§ PROBLEM
From the Radiance development excerpt below, copy word for word the passage starting at "- For binaries, first" and ending after "where argv[0] lives?".

§ EXCERPT PROVIDED
§
The basis to this should be a new strategy on where Radiance
searches it's binaries and library files. We had a first stab at
this discussion already a few weeks back. I think a reasonable
strategy would go like this:

- For binaries, first look in the directory where the current
  executable was loaded from, then look in the $PATH.
- For library files, first look in ../share/ (again based on
  the location of the current executable), then in
  ../share/radiance-<ver>/, and then on $RAYPATH.

Is there some way within a Unix program to determine where the executable was found, other than researching the $PATH environment variable to find where argv[0] lives?

1. Calcomp.h and otypes.h have a pointer to an unprototype-able
function in their definitions. I haven't studied these enough to have
formed ideas on how to approach the problem, though I've discarded
several early approaches. Would it be all right to bring this up on
the radiance-dev list?

I brought those two up last time, since I assumed they are
somehow related. I see that the functions involved actually all
are X(void), but I'd like more input about what actually happens
there before changing the prototypes. Greg?

The function pointer declared in otypes.h cannot be easily prototyped, as I'm using this pointer with different parameters depending on whether it's being called by oconv or the renderers. I'd rather leave it this way.

The progotype for the eoper dispatch array in calcomp.h was easy to prototype on the other hand, and I have done so. I could do the same for the library function pointer in the LIBR struct, except that it is assigned in so many places that it would be a bit of a hassle to track them all down. This pointer takes a single char * argument, which is usually neither defined nor examined by callers. This makes it a big hassle to include as a prototype, with little potential benefit to us as developers. I'd leave this as is, also.

From: Randolph Fritz <[email protected]>
Date: Fri Aug 1, 2003 11:20:50 PM US/Pacific
Subject: Re: [Radiance-dev] Radiance quality assurance suggestions

MS is being cared for by Schorsch. People have packaged Debian et al distributions for Linux end-users, MacOS is being cared for by Greg himself. Someone with a SUN has either compile experience him/herself or an admin closeby. dito IRIX/HPUX/AIX.

I agree with you on these. In fact, I agreed with you in the original message. Hunh?
§
Data items:

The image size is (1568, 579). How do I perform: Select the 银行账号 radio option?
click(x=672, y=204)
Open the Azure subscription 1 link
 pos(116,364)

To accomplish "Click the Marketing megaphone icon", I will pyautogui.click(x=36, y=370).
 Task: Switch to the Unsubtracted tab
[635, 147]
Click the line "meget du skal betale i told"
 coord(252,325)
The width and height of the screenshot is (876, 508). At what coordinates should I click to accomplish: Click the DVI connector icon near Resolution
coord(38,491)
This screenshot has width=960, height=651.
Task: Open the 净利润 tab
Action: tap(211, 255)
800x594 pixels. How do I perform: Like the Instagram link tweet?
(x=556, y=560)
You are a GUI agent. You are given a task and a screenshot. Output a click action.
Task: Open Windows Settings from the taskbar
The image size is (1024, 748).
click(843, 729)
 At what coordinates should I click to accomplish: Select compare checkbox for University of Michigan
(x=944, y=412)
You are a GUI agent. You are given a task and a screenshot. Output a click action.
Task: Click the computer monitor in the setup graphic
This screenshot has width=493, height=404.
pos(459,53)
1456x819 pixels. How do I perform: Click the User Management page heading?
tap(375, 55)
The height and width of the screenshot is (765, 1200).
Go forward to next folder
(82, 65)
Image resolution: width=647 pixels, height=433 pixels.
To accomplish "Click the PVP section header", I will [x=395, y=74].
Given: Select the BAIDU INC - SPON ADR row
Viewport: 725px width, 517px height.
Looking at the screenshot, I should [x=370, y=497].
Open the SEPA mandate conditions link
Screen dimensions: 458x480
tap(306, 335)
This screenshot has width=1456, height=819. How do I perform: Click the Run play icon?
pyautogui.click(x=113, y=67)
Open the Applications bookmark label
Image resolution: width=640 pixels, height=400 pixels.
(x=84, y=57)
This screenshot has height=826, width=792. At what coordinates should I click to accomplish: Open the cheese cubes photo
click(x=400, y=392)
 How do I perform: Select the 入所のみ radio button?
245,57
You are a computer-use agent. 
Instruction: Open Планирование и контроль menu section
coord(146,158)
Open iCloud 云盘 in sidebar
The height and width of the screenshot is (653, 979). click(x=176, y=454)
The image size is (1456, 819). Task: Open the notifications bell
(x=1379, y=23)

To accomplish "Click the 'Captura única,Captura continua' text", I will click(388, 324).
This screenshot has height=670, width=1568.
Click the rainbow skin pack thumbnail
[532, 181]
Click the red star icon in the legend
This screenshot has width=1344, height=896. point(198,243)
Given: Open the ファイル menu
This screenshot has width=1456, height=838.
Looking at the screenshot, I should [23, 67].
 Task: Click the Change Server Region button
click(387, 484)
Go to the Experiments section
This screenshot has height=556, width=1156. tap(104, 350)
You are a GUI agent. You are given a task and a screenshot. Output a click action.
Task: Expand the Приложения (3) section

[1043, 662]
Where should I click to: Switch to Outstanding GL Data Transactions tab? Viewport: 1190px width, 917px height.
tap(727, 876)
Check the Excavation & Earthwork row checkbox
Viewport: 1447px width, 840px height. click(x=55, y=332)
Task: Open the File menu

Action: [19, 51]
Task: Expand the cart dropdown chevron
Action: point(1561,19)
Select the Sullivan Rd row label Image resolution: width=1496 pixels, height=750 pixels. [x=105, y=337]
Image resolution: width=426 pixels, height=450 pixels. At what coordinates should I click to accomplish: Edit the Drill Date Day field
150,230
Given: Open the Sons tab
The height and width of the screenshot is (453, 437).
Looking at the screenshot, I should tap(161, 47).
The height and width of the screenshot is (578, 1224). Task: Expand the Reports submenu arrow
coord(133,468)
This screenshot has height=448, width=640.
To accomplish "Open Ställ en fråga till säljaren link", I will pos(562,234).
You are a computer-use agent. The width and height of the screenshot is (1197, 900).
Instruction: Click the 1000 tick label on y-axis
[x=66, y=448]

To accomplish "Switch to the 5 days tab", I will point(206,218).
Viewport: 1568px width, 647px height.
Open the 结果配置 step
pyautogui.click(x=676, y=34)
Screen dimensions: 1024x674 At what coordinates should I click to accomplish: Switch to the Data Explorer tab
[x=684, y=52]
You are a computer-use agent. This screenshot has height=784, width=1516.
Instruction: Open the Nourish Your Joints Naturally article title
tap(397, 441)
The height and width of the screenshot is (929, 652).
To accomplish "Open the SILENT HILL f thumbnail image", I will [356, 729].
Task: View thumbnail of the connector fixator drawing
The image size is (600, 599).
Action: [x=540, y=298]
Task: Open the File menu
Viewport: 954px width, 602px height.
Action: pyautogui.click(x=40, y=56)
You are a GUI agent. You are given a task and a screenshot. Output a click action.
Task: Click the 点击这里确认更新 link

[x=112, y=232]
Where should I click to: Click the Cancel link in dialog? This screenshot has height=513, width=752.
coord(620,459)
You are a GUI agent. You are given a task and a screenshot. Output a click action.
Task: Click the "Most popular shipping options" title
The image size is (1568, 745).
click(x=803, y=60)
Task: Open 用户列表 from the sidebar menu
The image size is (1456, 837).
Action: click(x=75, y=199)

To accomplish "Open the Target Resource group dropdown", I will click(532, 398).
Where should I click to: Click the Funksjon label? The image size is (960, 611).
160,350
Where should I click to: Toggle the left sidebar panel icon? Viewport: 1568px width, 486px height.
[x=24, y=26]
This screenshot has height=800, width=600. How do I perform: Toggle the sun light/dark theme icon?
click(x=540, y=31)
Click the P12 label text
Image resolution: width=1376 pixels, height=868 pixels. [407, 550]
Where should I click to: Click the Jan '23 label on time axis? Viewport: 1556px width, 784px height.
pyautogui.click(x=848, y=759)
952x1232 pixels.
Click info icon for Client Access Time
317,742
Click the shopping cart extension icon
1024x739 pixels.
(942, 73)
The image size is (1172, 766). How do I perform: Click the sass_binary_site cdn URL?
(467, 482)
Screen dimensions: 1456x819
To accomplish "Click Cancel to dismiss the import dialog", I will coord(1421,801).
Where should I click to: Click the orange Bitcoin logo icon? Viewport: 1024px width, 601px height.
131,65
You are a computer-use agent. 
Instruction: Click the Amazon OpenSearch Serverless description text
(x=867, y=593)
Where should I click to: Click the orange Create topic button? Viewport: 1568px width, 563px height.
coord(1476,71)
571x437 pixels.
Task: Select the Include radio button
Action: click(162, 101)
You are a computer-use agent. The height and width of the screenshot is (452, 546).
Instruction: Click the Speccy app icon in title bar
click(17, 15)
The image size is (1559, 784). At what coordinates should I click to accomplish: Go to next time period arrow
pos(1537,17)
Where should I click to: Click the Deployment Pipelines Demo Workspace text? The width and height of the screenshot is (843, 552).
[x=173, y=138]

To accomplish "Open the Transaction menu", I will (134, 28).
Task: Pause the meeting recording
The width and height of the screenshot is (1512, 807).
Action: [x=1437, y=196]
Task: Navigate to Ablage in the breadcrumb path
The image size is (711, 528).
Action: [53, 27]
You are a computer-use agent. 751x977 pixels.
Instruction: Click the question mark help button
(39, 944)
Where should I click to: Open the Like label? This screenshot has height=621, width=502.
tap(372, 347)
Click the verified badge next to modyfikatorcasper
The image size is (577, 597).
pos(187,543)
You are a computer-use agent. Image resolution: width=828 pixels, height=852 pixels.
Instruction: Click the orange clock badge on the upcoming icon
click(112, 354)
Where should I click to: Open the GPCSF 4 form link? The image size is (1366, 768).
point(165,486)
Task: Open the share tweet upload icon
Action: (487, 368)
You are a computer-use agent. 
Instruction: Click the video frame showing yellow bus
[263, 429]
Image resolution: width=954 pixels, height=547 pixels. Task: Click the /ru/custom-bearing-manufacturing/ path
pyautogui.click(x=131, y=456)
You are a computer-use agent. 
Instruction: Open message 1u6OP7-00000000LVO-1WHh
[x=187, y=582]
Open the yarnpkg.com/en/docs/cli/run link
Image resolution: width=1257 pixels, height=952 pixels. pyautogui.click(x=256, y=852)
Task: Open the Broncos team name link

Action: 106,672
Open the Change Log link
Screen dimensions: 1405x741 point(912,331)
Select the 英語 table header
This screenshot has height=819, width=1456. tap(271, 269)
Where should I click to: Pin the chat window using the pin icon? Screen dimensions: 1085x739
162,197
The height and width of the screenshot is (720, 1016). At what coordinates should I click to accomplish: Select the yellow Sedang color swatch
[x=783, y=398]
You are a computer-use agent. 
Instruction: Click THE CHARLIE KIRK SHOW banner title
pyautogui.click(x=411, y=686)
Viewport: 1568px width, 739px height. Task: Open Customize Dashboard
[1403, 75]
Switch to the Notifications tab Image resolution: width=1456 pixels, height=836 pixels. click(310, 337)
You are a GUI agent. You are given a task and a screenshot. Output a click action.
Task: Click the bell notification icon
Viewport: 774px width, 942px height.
§
§ SOLUTION TO THIS EXERCISE
- For binaries, first look in the directory where the current
  executable was loaded from, then look in the $PATH.
- For library files, first look in ../share/ (again based on
  the location of the current executable), then in
  ../share/radiance-<ver>/, and then on $RAYPATH.

Is there some way within a Unix program to determine where the executable was found, other than researching the $PATH environment variable to find where argv[0] lives?